Arbeitsauftrag 1.
Erkläre bitte anhand des Auszugs, warum das Nachlassen der Wirkung bei einer höheren Basisreproduktionsrate ausgeprägter wurde.
Arbeitsauftrag 2.
Nenne alle Orte, zu denen der Auszug Mobilitätsdaten aufführt.
Arbeitsauftrag 3.
Gib den Abschnitt des Auszugs, der mit „Das Modell wurde“ beginnt und mit „Social Distancing an.“ endet, erneut wieder und tausche dabei „Sterblichkeit“ gegen „Mortalität“.

Auszug zum Lesen.
--------------------
Das Modell wurde außerdem mit Mobilitätsdaten ergänzt: Wie viele Menschen sind zu Hause, am Arbeitsplatz, in Freizeiteinrichtungen, bei Einzelhändlern, an Busstationen oder in öffentlichen Verkehrsmitteln. Diese Daten sind unter "Google Community Mobility Reports" frei zugänglich.

Die Simulationen wurden mit und ohne Mobilitätseinschränkungen gegenübergestellt, um so den Effekt der Einschränkungen zu bewerten. Der Vergleich zeigte ganz klar: Zu Beginn der Lockdowns konnten die Maßnahmen die Sterblichkeit massiv reduzieren. Aber: Auf längere Sicht gesehen hat die Wirkung nachgelassen, die Sterblichkeit mit Social Distancing nähert sich laut Simulation mit der Dauer der Pandemie der Sterblichkeit ohne Social Distancing an.

Lockdown auf längere Sicht weniger erfolgreich

Eine weitere Erkenntnis: Das Nachlassen der Wirkung wurde umso ausgeprägter, je höher die Basisreproduktionsrate in der Simulation angenommen wurde. Neuwirth erklärt den Grund so: "Man kann dem Virus bei einer hohen Basisreproduktionsrate quasi nicht mehr ausweichen, weil dann die Kontaktreduktion nur eine Verschiebung der Infektionswelle bewirkt. Diese Verschiebung ist im vorliegenden Fall auch noch zusätzlich auf die Herbst- und Wintermonate mit höherem Infektionspotenzial entfallen." Besonders relevant ist dieses Ergebnis deshalb, weil mit der Entstehung neuer Virusvarianten im Verlauf der Pandemie auch die Basisreproduktion zugenommen hat.
--------------------
Verfügbare Daten.
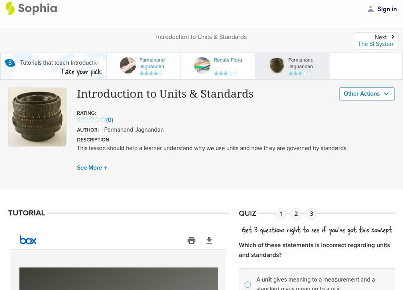403x290 pixels.
Task: Click the user profile icon
Action: point(371,9)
--------------------
Erwartete Ausgabe 1.
Bei einer hohen Basisreproduktionsrate kann man dem Virus laut Neuwirth quasi nicht mehr ausweichen, weil die Kontaktreduktion dann nur eine Verschiebung der Infektionswelle bewirkt.

Erwartete Ausgabe 2.
zu Hause, am Arbeitsplatz, in Freizeiteinrichtungen, bei Einzelhändlern, an Busstationen, in öffentlichen Verkehrsmitteln

Erwartete Ausgabe 3.
Das Modell wurde außerdem mit Mobilitätsdaten ergänzt: Wie viele Menschen sind zu Hause, am Arbeitsplatz, in Freizeiteinrichtungen, bei Einzelhändlern, an Busstationen oder in öffentlichen Verkehrsmitteln. Diese Daten sind unter "Google Community Mobility Reports" frei zugänglich.

Die Simulationen wurden mit und ohne Mobilitätseinschränkungen gegenübergestellt, um so den Effekt der Einschränkungen zu bewerten. Der Vergleich zeigte ganz klar: Zu Beginn der Lockdowns konnten die Maßnahmen die Mortalität massiv reduzieren. Aber: Auf längere Sicht gesehen hat die Wirkung nachgelassen, die Mortalität mit Social Distancing nähert sich laut Simulation mit der Dauer der Pandemie der Mortalität ohne Social Distancing an.